Er eilte die Treppe runter und setzte sich an den Tisch. Seine Mutter war schon immer eine gute Köchin, er hatte ihr Essen insgeheim immer vermisst. Er nahm sich ein Stück Fleisch, Kartoffeln und von dem Karottensalat und lauschte seiner Schwester die von ihrer Familie und von Onkel Björn erzählte“
„Yrsa, wie alt sind eure Kinder jetzt“, fragte Marcus
„Die Zwillinge Agneta und Alvar sind jetzt 6 Zyklen alt und unser kleiner Junge Torsten wird bald 2 Zyklen alt“
„Wollt ihr noch noch mehr Kinder“, fragte Marcus
Ysra lachte“ Wie wäre es wenn du mal was vorlegst“
„Ysra sei doch nicht so direkt. Du weißt doch gar nicht, ob Tarja und Marcus Kinder wollen“, sagte Erja
„Mutter du sprichst, als wären wir noch immer zusammen“, sagte Marcus
„Mein Sohn ich habe dir gesagt, das sie noch lebt und daher habe ich die Hoffung, das ihr euch zusammenrauft“
„Aber ihr habt doch bestimmt unten in Choroll darüber geredet?“, fragt Ingvarr
„Ja, das haben wir“, sagte Marcus
„Und?“, fragte Ysra
„Ich würde nur nochmal aus Liebe heiraten und das wusste sie auch. Sie ist Kindern gegenüber nicht abgeneigt. Könnte nur schwierig werden, wegen ihren Magiefähigkeiten“, sagte Marcus
„Oh das üben, bis es klappt macht doch auch Spass“, lachte Ysra
„Ysra, bitte“, sagte Ingvarr
„Was den Vater, es stimmt doch“, sagte sie noch immer lachend
„Mutter, hat Tarja gesagt, wo sie hin will?“, fragte Marcus
„Sie wollte nach Windhelm, sie meinte Jarl Ulfric könne ihr helfen“, sagte Erja
„Hui Jarl Ulfric, gleich zu dem charismatischsten Mann in ganz Himmelsrand“, sagte Ysra
„Die Leute erzählten doch, dass unser zukünftiger Grosskönig auch in Helgen war, sollten sich die beiden dort über den Weg gelaufen sein?“, fragte Ingvarr
Marcus malte sich aus, was die beiden dort getrieben haben könnten, aber er schob den Gedanken bei Seite, Tarja würde so was nie tun. Sie konnte zwar den Männern das Blut zum kochen bringen, würde aber nie mit einem anderen Mann ins Bett steigen, dazu war sie zu anständig, aber nachdem was sie erlebt hatte, nachdem was er ihr angetan hatte, vielleicht suchte sie nun doch Trost bei einem anderen Mann, dieser Gedanke gefiel ihm gar nicht, aber
es wäre seine Schuld, er hätte sie in die Arme eines anderen Mann getrieben.
Er stand vom Tisch auf und bedankte sich für das Essen und ging wieder nach oben.
Er setzte sich auf den Balkon und starrte auf den See, als würde er dort Antworten finden.
Nachdem er einige Zeit dort gegessen hatte, ding er wieder rein und setzte sich an Tarja´s Buch.

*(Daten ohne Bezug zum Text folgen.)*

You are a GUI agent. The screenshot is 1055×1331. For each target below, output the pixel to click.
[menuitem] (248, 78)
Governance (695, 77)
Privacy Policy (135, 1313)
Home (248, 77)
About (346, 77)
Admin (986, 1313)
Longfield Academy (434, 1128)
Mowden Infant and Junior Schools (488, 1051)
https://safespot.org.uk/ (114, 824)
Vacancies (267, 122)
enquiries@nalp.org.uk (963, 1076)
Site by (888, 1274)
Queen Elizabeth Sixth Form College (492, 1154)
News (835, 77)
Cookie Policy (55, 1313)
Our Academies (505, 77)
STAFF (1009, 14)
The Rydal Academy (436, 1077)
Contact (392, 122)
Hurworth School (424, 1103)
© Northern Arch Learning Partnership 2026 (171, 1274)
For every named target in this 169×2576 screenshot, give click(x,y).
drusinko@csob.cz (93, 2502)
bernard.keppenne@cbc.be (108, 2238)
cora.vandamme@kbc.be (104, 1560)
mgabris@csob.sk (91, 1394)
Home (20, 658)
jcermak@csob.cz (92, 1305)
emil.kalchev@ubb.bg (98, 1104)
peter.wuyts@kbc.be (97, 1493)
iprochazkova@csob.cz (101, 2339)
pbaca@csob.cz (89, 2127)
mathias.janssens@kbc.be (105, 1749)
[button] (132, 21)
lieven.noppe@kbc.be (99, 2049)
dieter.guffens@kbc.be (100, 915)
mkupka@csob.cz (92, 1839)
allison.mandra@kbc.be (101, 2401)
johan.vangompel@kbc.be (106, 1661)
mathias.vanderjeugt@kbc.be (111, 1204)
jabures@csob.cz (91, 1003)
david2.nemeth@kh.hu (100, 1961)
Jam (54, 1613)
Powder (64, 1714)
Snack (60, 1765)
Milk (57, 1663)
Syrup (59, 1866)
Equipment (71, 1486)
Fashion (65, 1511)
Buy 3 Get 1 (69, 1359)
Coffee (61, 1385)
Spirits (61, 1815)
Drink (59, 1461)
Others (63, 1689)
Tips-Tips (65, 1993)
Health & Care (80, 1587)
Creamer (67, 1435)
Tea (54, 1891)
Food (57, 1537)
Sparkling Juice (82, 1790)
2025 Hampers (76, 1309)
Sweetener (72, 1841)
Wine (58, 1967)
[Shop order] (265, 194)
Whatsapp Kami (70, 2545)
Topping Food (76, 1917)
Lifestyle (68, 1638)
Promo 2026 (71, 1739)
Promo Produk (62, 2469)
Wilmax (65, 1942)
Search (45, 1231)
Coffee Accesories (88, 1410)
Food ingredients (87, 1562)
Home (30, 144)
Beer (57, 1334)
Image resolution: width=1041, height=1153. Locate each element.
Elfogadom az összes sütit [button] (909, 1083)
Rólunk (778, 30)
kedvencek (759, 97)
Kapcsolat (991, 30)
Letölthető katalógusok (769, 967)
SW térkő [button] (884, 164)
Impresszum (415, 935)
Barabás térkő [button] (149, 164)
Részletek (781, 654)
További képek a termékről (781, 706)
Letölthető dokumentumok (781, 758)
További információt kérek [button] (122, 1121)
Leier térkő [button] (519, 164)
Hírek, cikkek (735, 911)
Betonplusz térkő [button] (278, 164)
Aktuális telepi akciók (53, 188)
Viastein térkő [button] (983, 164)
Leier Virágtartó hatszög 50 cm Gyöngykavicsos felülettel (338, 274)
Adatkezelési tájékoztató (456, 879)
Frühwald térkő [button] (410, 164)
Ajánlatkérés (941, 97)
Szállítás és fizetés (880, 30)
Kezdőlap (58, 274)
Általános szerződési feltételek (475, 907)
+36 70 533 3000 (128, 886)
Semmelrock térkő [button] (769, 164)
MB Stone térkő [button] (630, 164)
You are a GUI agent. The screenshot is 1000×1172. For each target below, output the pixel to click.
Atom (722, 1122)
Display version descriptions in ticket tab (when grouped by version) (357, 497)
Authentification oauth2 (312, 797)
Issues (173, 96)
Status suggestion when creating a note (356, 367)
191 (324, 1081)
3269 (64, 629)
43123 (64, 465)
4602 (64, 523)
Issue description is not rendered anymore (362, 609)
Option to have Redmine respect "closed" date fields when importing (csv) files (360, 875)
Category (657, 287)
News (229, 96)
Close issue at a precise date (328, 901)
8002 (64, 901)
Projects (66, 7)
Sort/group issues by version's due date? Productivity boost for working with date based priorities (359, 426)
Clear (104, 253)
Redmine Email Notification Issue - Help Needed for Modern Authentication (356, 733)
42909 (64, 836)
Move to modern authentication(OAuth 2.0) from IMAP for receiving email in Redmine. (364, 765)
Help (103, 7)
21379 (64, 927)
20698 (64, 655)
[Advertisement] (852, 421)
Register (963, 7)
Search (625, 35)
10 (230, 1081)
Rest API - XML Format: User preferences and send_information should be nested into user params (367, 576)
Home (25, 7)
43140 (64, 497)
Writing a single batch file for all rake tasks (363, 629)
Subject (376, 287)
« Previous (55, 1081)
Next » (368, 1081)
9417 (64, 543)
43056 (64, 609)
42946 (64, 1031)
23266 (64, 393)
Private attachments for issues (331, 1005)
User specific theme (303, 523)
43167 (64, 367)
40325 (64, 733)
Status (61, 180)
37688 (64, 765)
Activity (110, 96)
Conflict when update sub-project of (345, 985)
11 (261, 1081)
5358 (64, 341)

Eindrucksvoll hatte sie die Wächtersteine dargestellt, er lachte als er las was in Flusswald vorgefallen war, er musste an den armen Schmied in Choroll denken, den sie vollkommen aus dem Konzept gebracht hatte.
Dann fielen ihm diverse Briefe in die Hände, von ihrem Vater und ihrer Mutter, das erklärte auch diese Waffen, sie gehörtem ihrem Vater. Da war noch ein dritter Brief, er nahm ihn und faltete ihn auseinander, er war von Jarl Ulfric und er konnte nicht glauben was er da las.
Ulfric war offenbar in sie verliebt, nun sah er sie doch in Windhelm, wie sie sich Jarl Ulfric hingab. Er musste zu ihr, morgen würde er sich auf den Weg machen.